Wprowadzenie do modlitwy na XVI Niedzielę zwykłą, 20 lipca

Tekst: Mt 13, 24 – 43

Prośba: o naśladowanie Chrystusa w Jego pokorze i łagodności.

1.   Trzy przypowieści. Każda z nich pokazuje w jakimś świetle, czym jest Królestwo Boże. Pierwsza, którą Jezus na końcu szerzej tłumaczy, jest o dobrym ziarnie i złym. Tak właśnie doświadczamy świata. Jest w nim i dobro i zło, jakby mieszają się ze sobą. Czasem tak bardzo, że trudno odróżnić jedno od drugiego. Pewnie dlatego Jezus przestrzega przed siłowym rozwiązaniem i próbą wyplenienia zła w taki sposób. Bo można zniszczyć i dobro. Lecz Bóg – jako jedyny Dobry pragnie, by dobro się stale rozszerzało, a nie by je wyrywać i wyszarpywać. Warto uświadomić sobie, że tu pojawia się problem ludzi, którzy nie są źli, lecz zło czynią. Bo czasem mamy ochotę „wyrwać” z korzeniami kogoś, kto zło czyni. Ale wszelki osąd mamy zostawić Bogu na końcu czasów. A teraz, powstrzymując zło, mamy kochać grzesznika i być wobec niego miłosiernym, jak Bóg jest miłosierny i łagodny wobec nas – również grzeszników.

2.   Druga przypowieść ukazuje pokorę Boga i Jego Królestwa. To, co największe rodzi się z tego, co najmniejsze. Potężna miłość potrafi zakwitnąć z maleńkiego gestu ciepła i życzliwości. Mamy zaczynać od małych rzeczy, a nie silić się od razu na wielkie czyny i stawiać sobie za wysoko poprzeczkę. Bo w tym się czasem okazuje, że chcielibyśmy wielkich rzeczy dokonywać i za takich uchodzić wśród ludzi, a często drobnego uśmiechu nie jesteśmy w stanie skierować ku bliźniemu.
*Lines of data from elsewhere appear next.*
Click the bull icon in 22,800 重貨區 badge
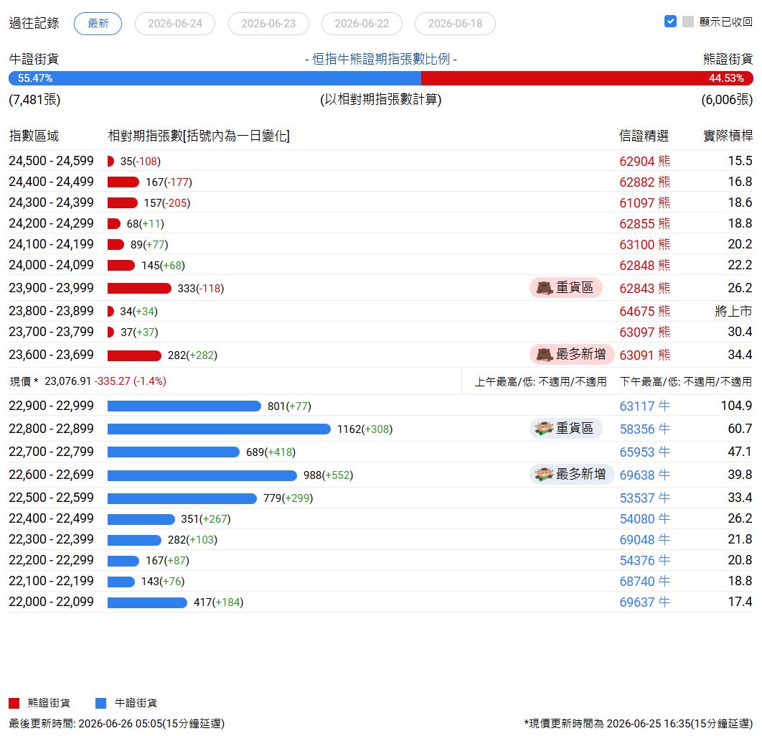 tap(544, 429)
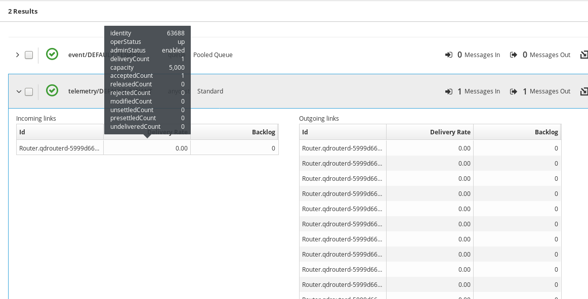This screenshot has width=588, height=299.
Task: Select the Messages Out arrow icon on event queue
Action: pos(514,54)
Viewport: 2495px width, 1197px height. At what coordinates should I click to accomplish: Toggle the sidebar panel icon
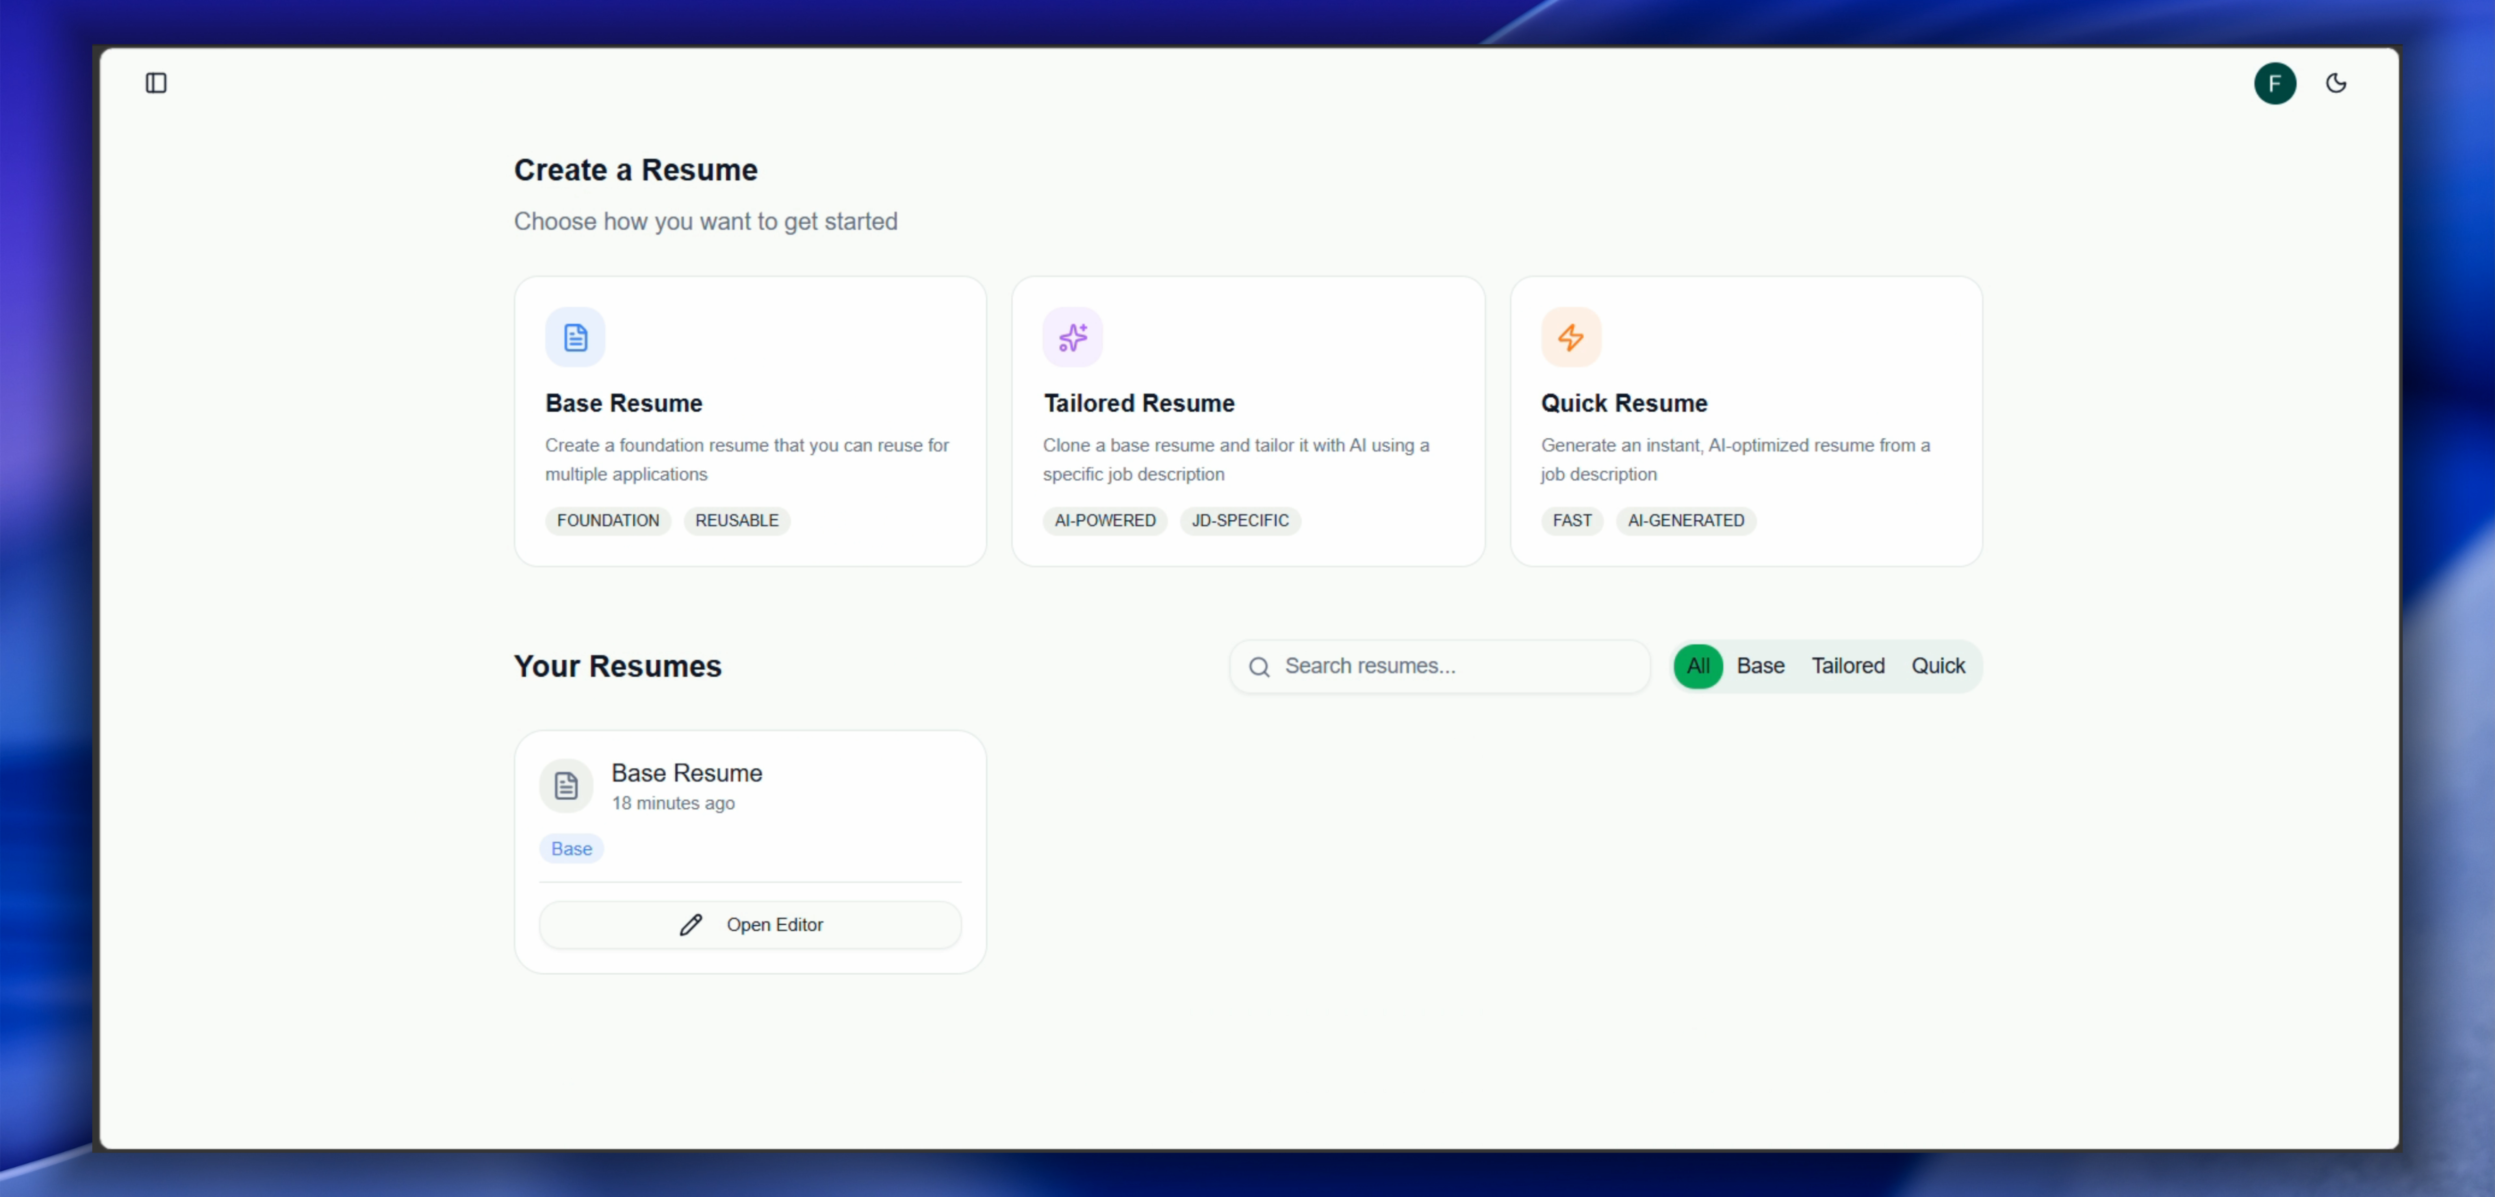point(156,83)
Prawdziwa wielkość jest ukryta w małych gestach, jak wielkie gmachy powstają z małych, pojedynczych cegiełek.

3.   Trzecia przypowieść dotyczy tego samego. Trzy miary mąki zakwaszają się pod wpływem małej ilości zaczynu. To stara prawda, o której mało wiemy, bo nie pieczemy już (w większości) chleba w domu, lecz kupujemy gotowy. Ale na tę przypowieść można spojrzeć również inaczej. Tymi trzema miarami mąki jest człowiek ze swoimi trzema częściami (ciałem, duszą i duchem – według podziału św. Pawła i Biblii). Bóg w te trzy miary mąki wkłada swoją miłość, dobroć, łagodność, wierność. Czyni to mocą Ducha Świętego i chce, by człowiek cały się zakwasił, tzn. nabrał smaku chleba, który można połamać i rozdać innym. Czy pozwolisz Bogu na to? Czy patrząc na te trzy przypowieści, chcesz być Obywatelem Królestwa pokory i łagodności, do którego zaprasza nas Bóg? Czy chcesz stać się podobny do chleba, który każdy może wziąć, ułamać kawałek i się nim wzmocnić, nakarmić?